▸ WHAT TO DO
Below are entries. Give back exactly the lines from the one containing "Open the Sunset preset dropdown at 21:30" through the one containing "The height and", inclusive, without the pictures.

━━━━━ RECORDS FOR PROCESSING

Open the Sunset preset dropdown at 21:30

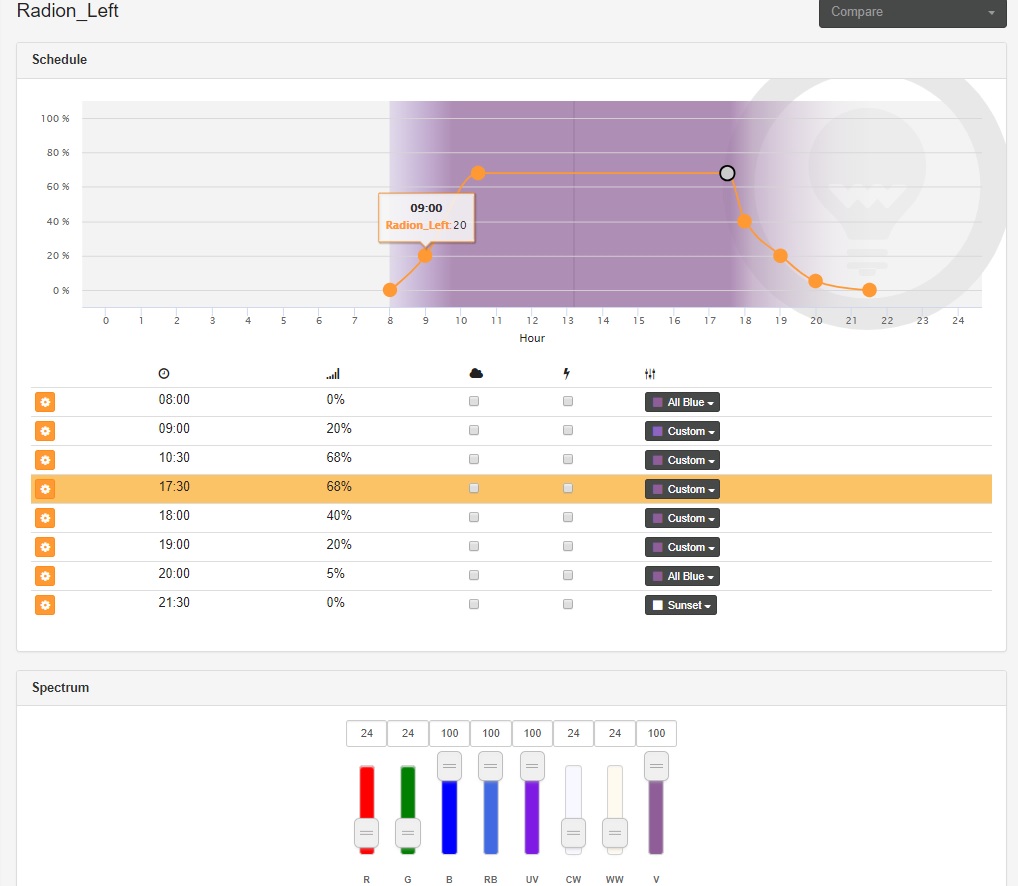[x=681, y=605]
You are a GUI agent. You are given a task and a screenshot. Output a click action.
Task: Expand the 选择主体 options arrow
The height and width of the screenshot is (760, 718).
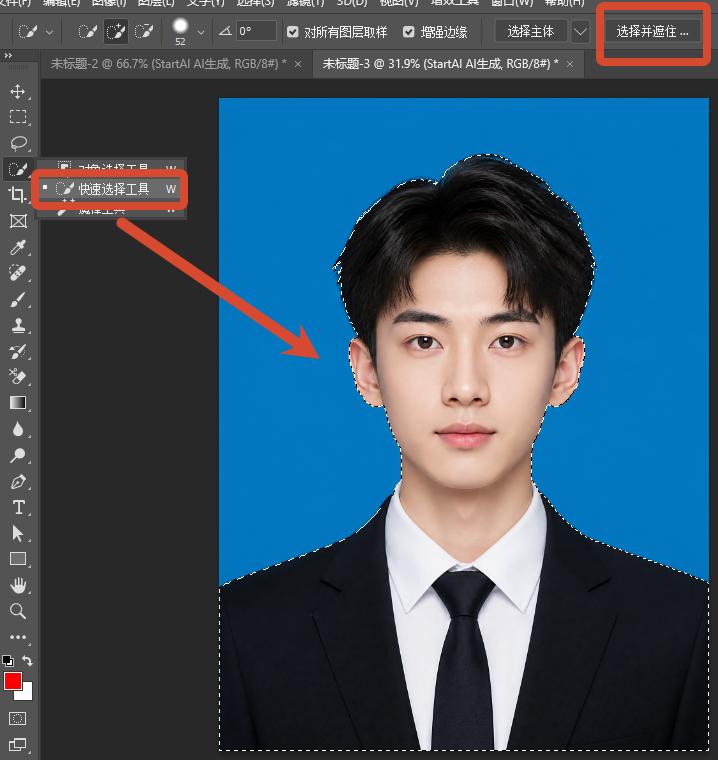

━━━━━━━━━━
━━━━━ RECORDS FOR PROCESSING

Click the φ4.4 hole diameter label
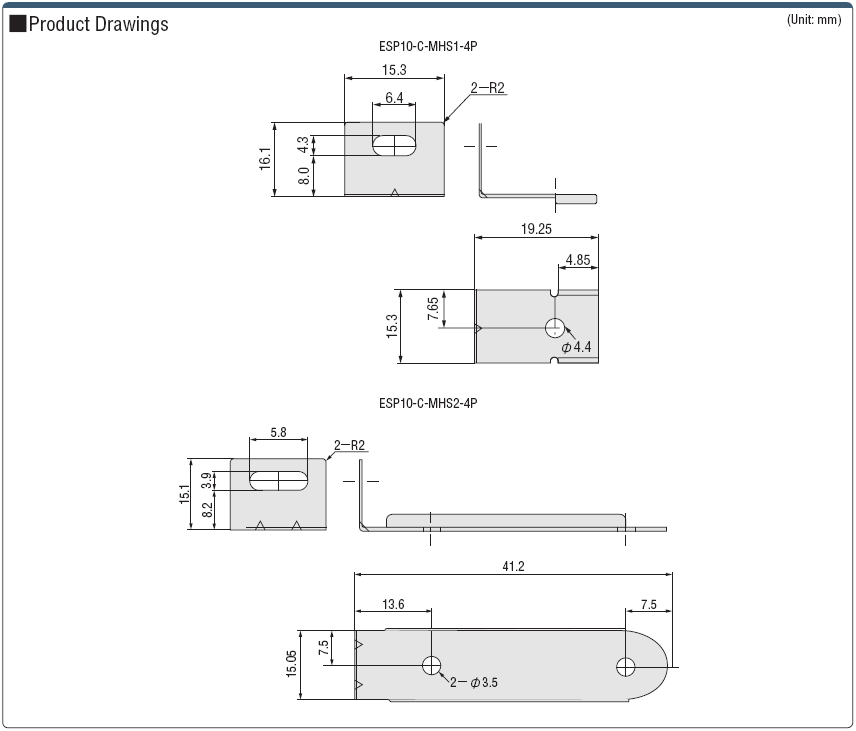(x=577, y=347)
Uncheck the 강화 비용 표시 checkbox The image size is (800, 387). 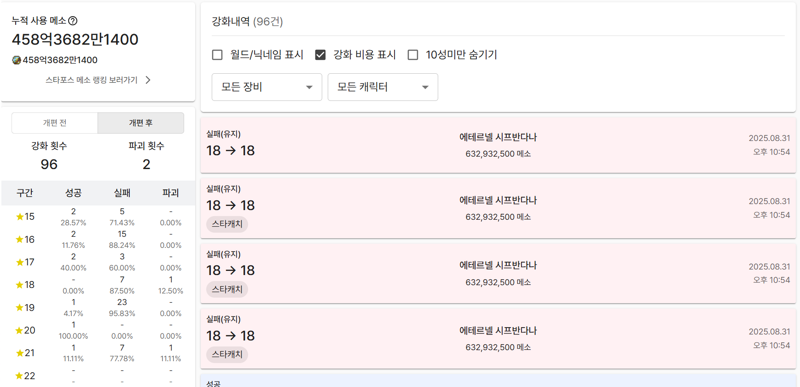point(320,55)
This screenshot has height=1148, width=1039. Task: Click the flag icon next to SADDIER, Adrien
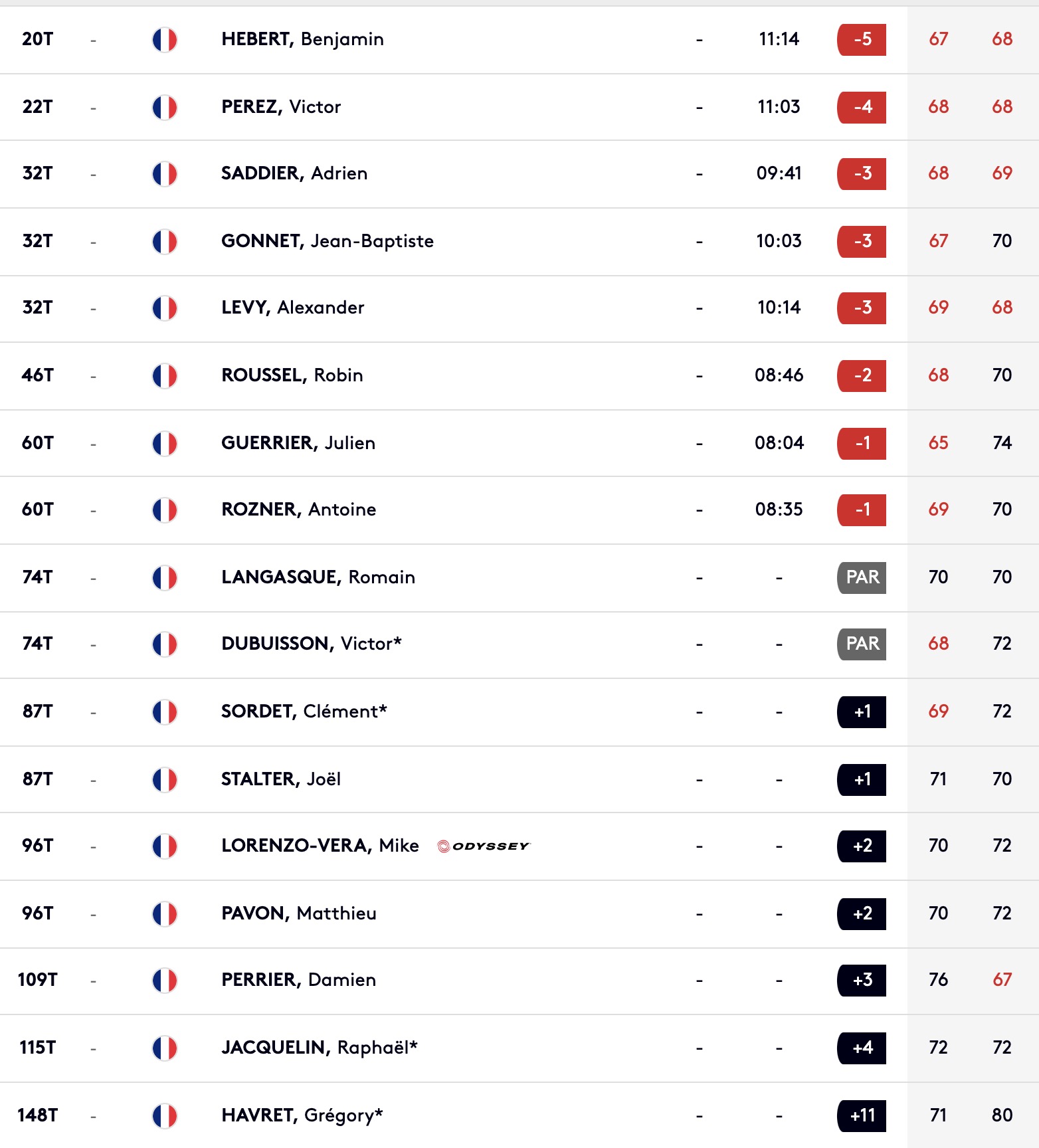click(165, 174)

━━━━━━━━━━
━━━━━ RECORDS FOR PROCESSING

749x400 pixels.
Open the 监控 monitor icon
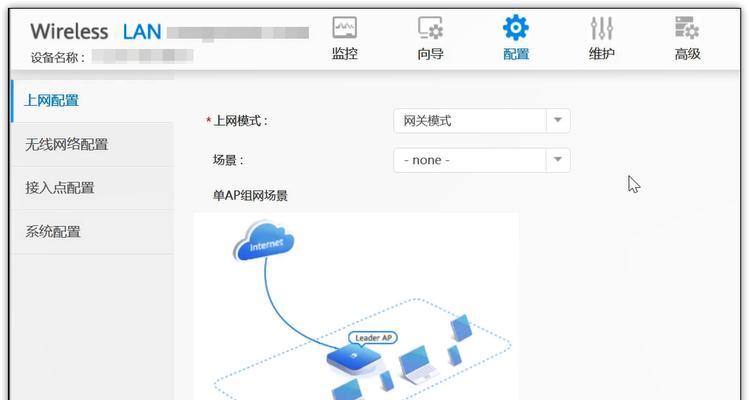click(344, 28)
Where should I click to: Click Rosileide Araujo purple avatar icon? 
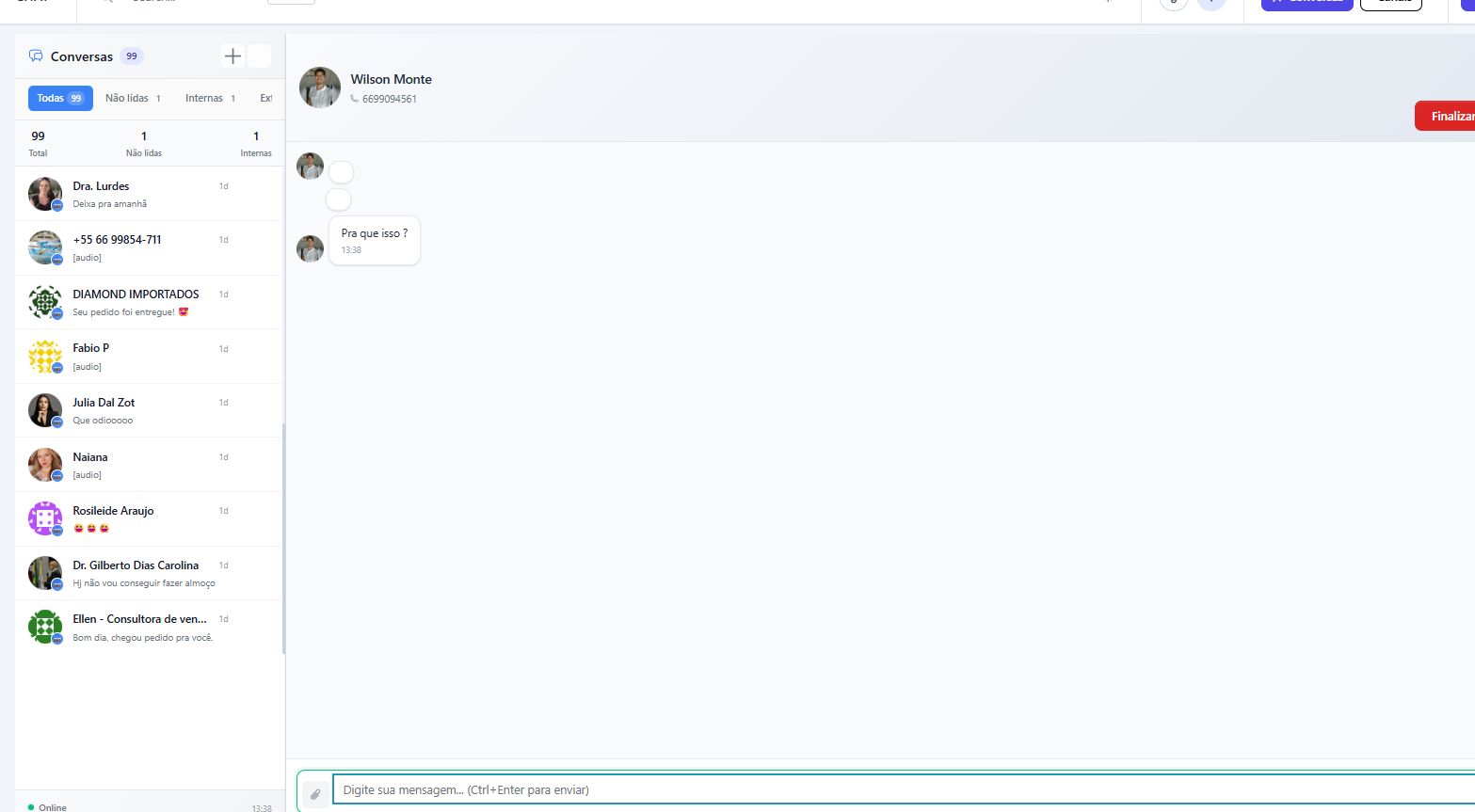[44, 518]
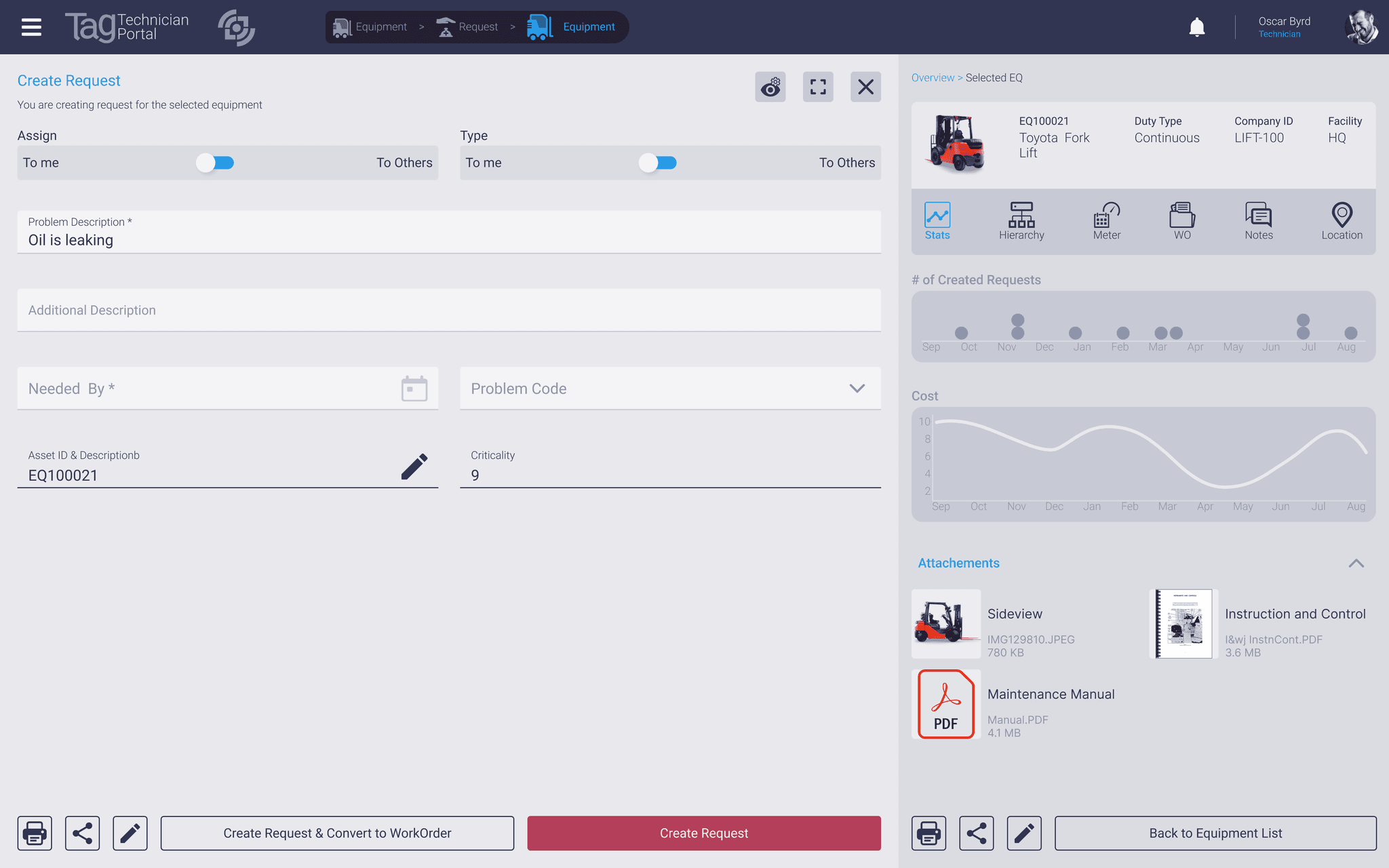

━━━━━━━━━━

▸ SOLUTION
Open the Sunset preset dropdown at 21:30

[x=681, y=605]
You are a GUI agent. You are given a task and a screenshot. Output a click action.
Task: Expand the 选择主体 options arrow
The height and width of the screenshot is (760, 718).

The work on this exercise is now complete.